Aim of the task » Would you output the following records verbatim and skip the images in them?

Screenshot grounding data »
>>>
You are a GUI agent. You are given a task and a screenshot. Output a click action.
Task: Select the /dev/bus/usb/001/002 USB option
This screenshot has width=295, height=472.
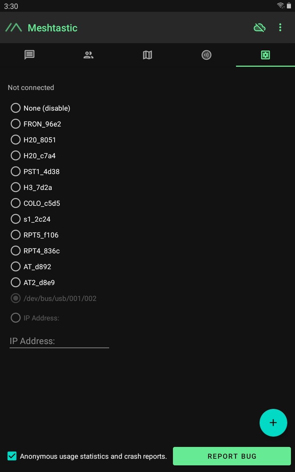point(15,298)
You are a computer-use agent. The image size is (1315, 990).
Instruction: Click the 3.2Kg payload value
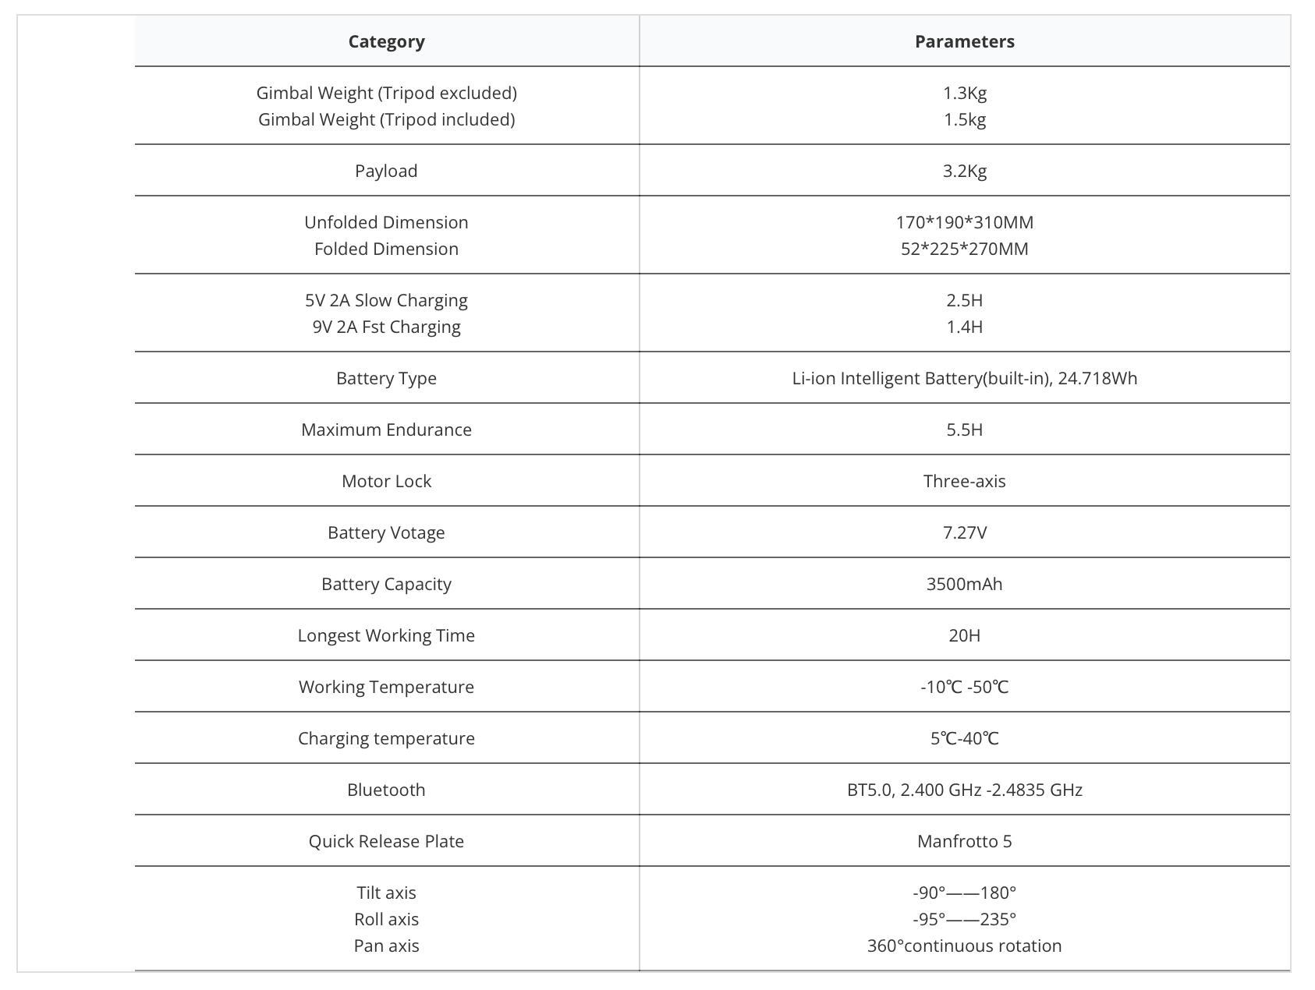964,171
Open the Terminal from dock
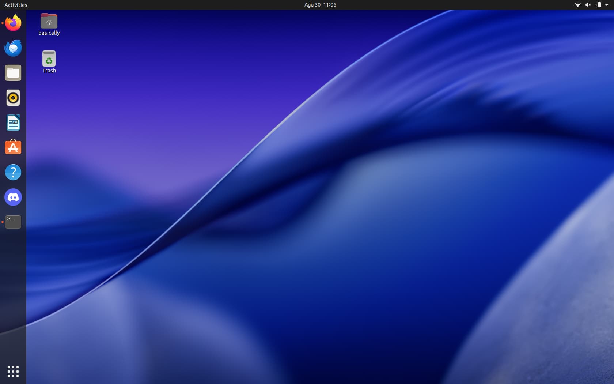614x384 pixels. (x=13, y=222)
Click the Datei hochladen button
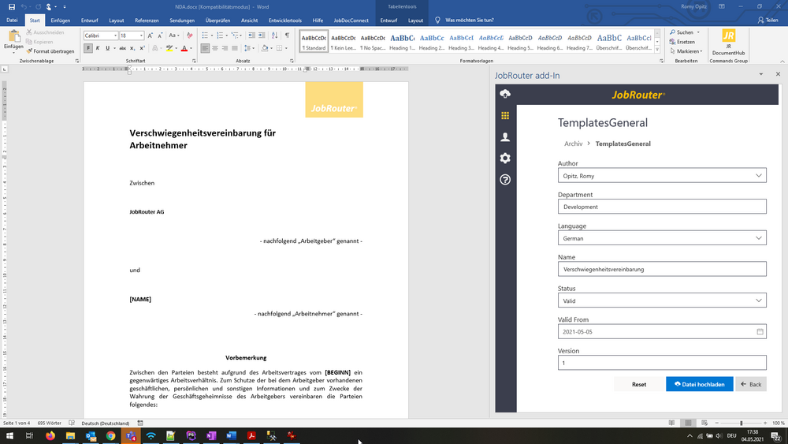Viewport: 788px width, 444px height. (699, 384)
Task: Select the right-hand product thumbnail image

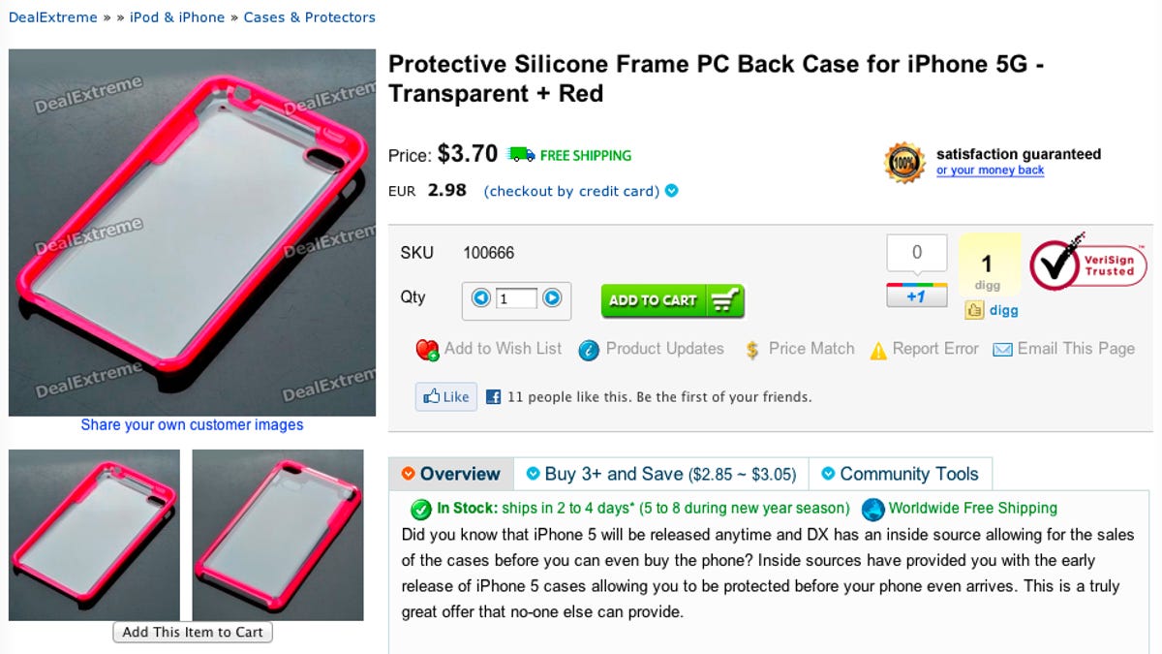Action: pyautogui.click(x=278, y=535)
<<<
Solved problem »
You are a GUI agent. You are given a task and a screenshot. Output a click action.
Task: Select the /dev/bus/usb/001/002 USB option
This screenshot has width=295, height=472.
point(15,298)
You are a computer-use agent. The image size is (1315, 990).
Instruction: Click the 3.2Kg payload value
964,171
Open the Terminal from dock
614x384 pixels. (x=13, y=222)
Click the Datei hochladen button
Viewport: 788px width, 444px height. (699, 384)
Task: Select the right-hand product thumbnail image

Action: pyautogui.click(x=278, y=535)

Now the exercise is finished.